§ Exercise objective
How many lines in the records below contain the word "Screenshot"? Answer with the number and nothing else.

§ Task input
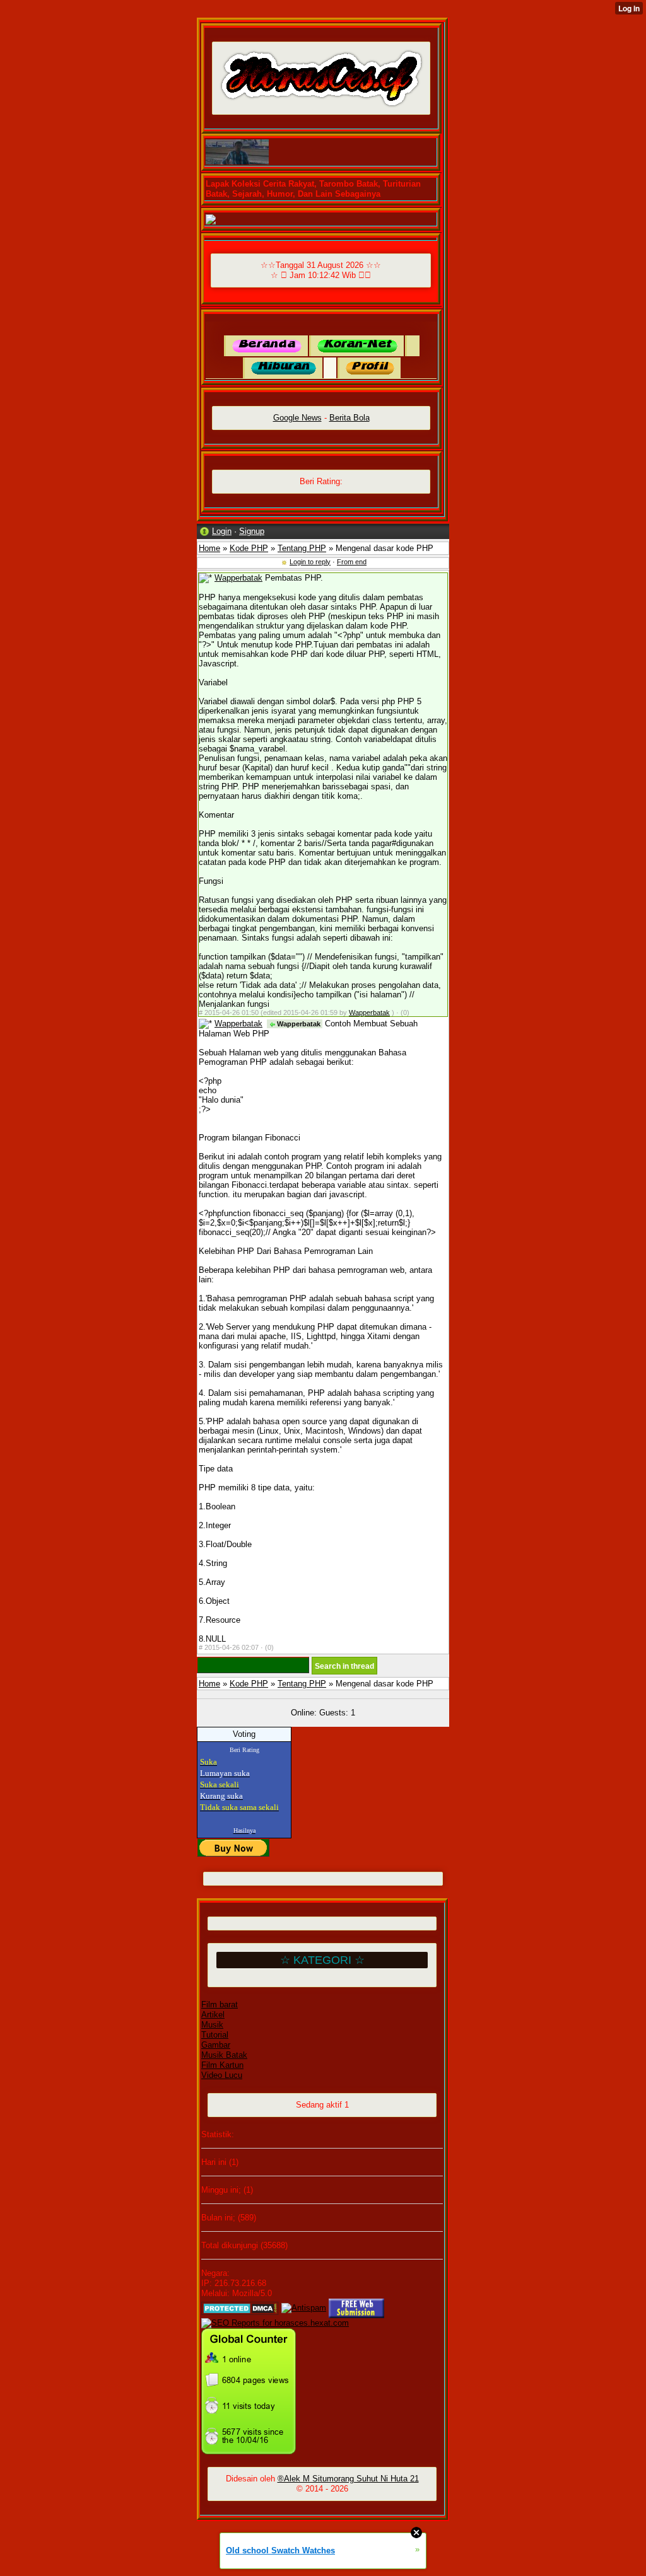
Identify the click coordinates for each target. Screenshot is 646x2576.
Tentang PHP (302, 548)
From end (352, 562)
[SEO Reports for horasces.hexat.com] (275, 2323)
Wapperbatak (238, 578)
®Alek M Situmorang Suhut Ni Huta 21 (348, 2478)
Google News (297, 417)
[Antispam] (303, 2307)
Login (222, 531)
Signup (251, 531)
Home (209, 548)
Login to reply (310, 562)
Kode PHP (249, 548)
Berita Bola (349, 417)
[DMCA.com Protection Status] (240, 2307)
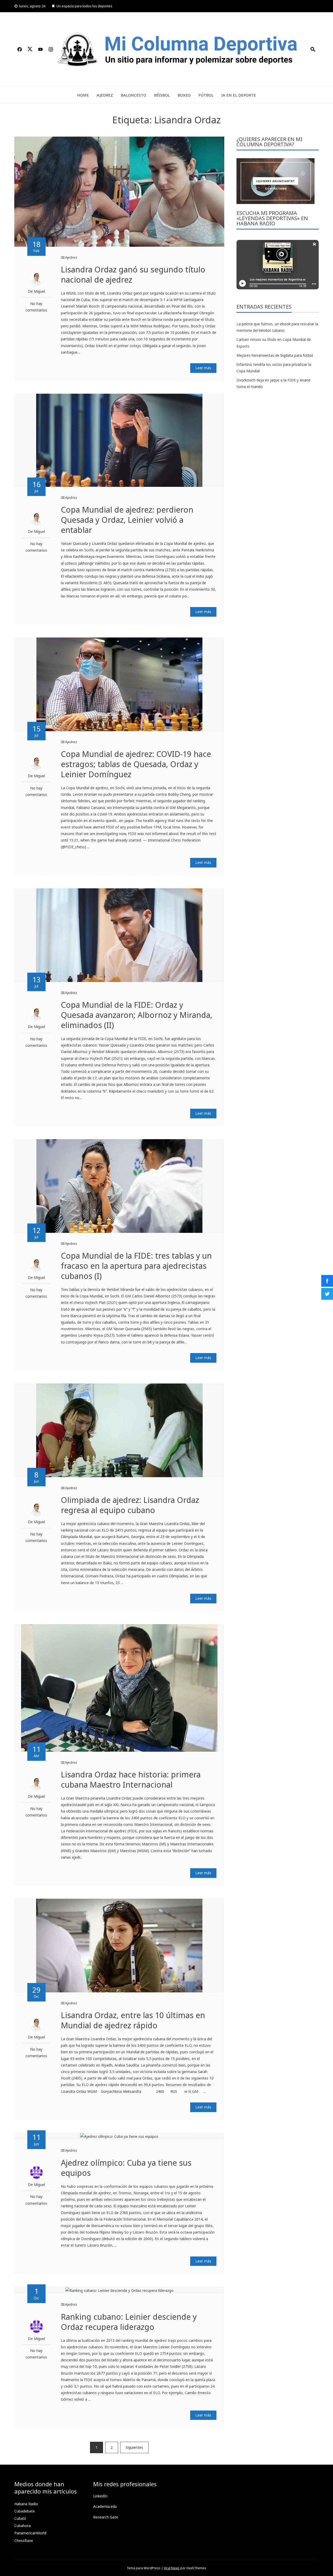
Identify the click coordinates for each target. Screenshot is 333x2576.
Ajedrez (105, 95)
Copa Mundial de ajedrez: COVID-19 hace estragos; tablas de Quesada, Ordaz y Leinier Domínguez (136, 764)
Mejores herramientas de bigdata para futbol (274, 355)
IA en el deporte (238, 95)
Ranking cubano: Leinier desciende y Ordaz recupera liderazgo (129, 2321)
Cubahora (22, 2525)
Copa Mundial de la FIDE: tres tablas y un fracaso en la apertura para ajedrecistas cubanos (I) (136, 1265)
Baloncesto (133, 95)
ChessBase (23, 2540)
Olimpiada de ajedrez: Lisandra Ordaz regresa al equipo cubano (130, 1505)
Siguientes (134, 2447)
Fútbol (206, 95)
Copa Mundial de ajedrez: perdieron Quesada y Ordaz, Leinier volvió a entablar (127, 519)
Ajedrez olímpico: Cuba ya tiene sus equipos (126, 2167)
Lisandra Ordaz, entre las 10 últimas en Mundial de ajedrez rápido (133, 2020)
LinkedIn (100, 2496)
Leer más (203, 367)
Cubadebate (24, 2511)
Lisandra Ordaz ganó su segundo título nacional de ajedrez (133, 274)
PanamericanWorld (30, 2532)
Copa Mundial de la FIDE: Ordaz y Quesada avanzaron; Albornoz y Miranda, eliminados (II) (136, 1014)
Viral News (172, 2568)
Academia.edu (105, 2506)
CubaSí (20, 2518)
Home (83, 95)
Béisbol (162, 95)
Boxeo (184, 95)
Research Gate (105, 2517)
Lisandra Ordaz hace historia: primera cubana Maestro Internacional (131, 1779)
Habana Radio (26, 2503)
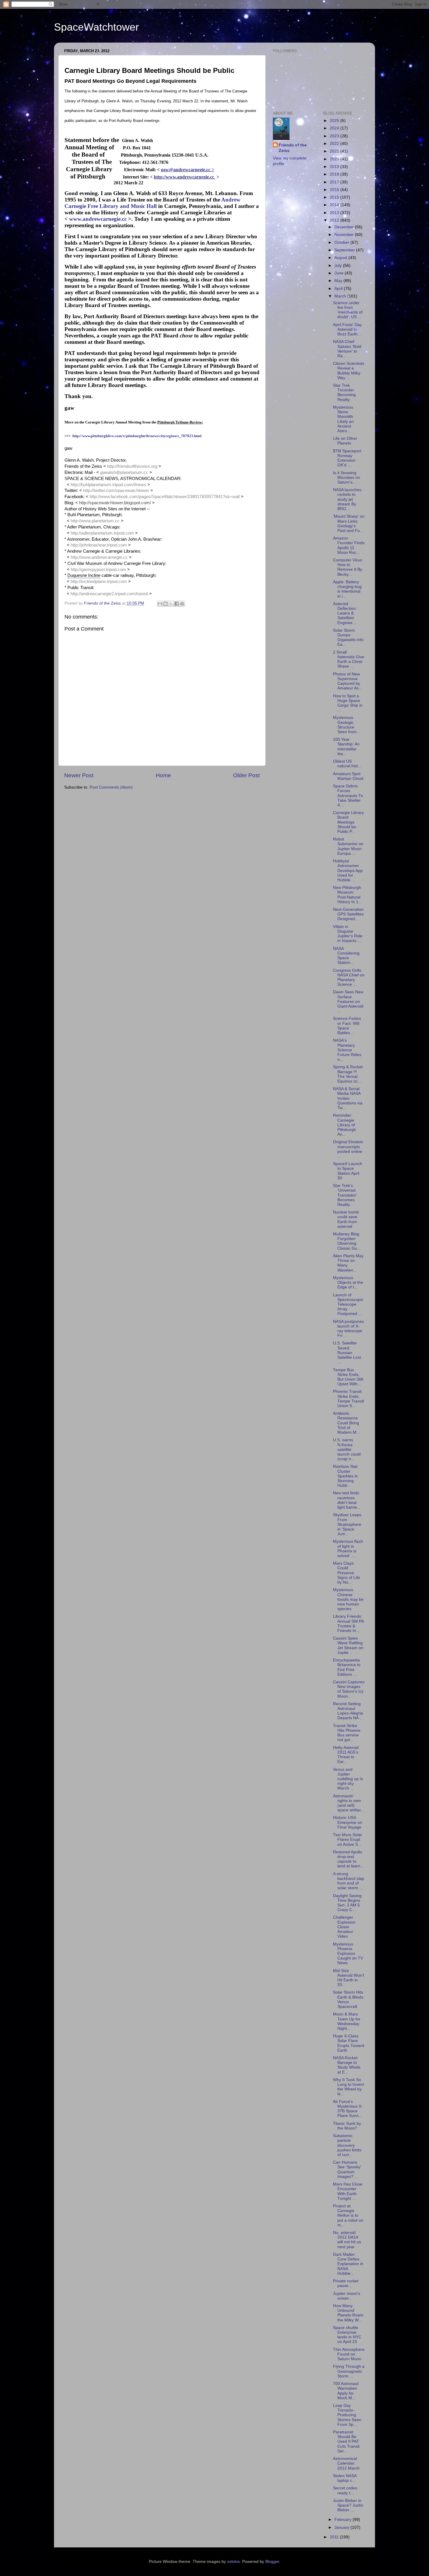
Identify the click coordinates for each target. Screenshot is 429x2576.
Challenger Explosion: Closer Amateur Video (344, 1926)
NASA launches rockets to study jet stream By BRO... (347, 499)
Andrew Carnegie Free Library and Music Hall (152, 203)
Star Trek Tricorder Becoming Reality (344, 392)
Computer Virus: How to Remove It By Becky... (348, 567)
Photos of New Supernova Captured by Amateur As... (347, 681)
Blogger (272, 2561)
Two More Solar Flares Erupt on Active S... (347, 1839)
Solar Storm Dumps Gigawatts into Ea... (348, 637)
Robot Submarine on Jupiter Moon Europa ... (348, 846)
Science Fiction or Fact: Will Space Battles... (347, 1025)
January (342, 2527)
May (338, 281)
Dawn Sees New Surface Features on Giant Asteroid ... (348, 1001)
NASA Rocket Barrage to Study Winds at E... (346, 2065)
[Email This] (160, 604)
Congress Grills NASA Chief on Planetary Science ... (349, 977)
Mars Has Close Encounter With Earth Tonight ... (347, 2191)
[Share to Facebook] (176, 604)
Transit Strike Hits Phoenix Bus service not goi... (346, 1733)
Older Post (246, 775)
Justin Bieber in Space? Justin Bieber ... (348, 2505)
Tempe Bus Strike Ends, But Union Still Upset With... (348, 1377)
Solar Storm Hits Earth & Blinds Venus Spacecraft (348, 1999)
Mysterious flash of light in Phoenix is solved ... (348, 1548)
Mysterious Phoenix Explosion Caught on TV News (348, 1953)
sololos (233, 2561)
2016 (335, 190)
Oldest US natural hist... (347, 763)
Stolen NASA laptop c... (344, 2478)
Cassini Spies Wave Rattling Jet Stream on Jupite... (348, 1645)
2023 (335, 136)
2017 (335, 182)
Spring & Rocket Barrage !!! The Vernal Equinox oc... (348, 1074)
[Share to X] (171, 604)
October (342, 242)
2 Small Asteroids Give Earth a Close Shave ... (348, 659)
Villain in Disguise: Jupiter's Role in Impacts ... (347, 933)
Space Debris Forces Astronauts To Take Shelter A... (348, 795)
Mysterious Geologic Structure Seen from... (346, 724)
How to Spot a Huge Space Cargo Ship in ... (347, 703)
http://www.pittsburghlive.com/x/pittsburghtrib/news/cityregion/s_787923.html (137, 436)
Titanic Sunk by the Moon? (347, 2125)
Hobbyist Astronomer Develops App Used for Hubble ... (348, 870)
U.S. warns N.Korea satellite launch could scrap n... (347, 1449)
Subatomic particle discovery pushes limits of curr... (347, 2145)
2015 (335, 197)
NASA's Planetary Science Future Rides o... (347, 1050)
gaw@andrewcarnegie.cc (185, 169)
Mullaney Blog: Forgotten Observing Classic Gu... (347, 1241)
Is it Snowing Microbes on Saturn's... (346, 477)
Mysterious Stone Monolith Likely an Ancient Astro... (343, 419)
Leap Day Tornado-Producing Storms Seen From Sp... (347, 2415)
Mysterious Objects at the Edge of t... (348, 1282)
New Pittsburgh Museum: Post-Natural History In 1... (347, 894)
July (338, 265)
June (339, 273)
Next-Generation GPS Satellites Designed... (348, 914)
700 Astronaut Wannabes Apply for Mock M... (346, 2390)
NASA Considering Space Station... (346, 955)
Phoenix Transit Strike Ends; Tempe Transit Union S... (348, 1398)
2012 (335, 220)
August (341, 257)
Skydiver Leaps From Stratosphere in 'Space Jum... (347, 1524)
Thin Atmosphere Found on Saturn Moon (349, 2354)
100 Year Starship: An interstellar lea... (346, 746)
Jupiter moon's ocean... (346, 2295)
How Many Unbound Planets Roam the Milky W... (348, 2313)
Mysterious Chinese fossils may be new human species (348, 1599)
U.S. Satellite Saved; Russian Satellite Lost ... (347, 1352)
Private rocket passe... (345, 2283)
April (339, 288)
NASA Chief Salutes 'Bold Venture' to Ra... (347, 348)
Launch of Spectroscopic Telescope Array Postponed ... (348, 1304)
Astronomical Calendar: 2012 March (346, 2463)
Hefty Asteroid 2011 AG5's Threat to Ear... (346, 1754)
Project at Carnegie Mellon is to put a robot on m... (348, 2215)
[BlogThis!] (165, 604)
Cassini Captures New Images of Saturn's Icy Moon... (349, 1689)
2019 (335, 166)
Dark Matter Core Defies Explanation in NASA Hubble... (348, 2264)
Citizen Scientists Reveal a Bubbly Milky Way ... (348, 370)
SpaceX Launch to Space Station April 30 (347, 1171)
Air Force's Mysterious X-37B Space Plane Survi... (348, 2108)
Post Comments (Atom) (111, 787)
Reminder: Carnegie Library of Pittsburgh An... (344, 1124)
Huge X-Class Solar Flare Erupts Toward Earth (348, 2043)
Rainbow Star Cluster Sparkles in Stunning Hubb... (345, 1476)
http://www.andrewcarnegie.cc (184, 176)
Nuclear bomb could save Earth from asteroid (346, 1219)
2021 (335, 151)
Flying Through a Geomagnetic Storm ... (349, 2371)
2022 (335, 143)
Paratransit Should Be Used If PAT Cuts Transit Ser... (346, 2441)
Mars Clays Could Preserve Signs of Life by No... (346, 1572)
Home (163, 775)
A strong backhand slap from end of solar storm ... (348, 1881)
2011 (335, 2537)
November (344, 234)
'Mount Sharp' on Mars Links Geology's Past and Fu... (349, 523)
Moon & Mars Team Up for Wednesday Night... (346, 2021)
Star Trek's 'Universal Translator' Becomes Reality (345, 1195)
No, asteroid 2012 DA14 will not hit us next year (347, 2239)
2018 (335, 174)
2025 (335, 120)
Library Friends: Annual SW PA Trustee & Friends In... (348, 1623)
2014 (335, 205)
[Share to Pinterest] (182, 604)
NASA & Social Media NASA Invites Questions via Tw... (347, 1098)
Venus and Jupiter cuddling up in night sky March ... (348, 1779)
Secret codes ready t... (345, 2490)
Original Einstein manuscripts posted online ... (348, 1149)
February (343, 2519)
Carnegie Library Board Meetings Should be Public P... (348, 822)
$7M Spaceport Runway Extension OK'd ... (347, 458)
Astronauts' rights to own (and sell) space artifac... (349, 1803)
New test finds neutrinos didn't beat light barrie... (346, 1500)
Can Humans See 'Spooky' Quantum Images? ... (347, 2169)
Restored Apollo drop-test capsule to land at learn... (348, 1859)
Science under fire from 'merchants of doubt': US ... (347, 310)
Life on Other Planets (345, 440)
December (344, 227)
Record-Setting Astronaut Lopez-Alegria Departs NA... (348, 1711)
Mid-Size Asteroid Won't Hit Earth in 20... (348, 1978)
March (340, 296)
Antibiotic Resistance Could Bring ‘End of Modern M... (346, 1423)
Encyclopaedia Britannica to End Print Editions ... (346, 1667)
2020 (335, 159)
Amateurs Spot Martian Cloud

§ Written answer
3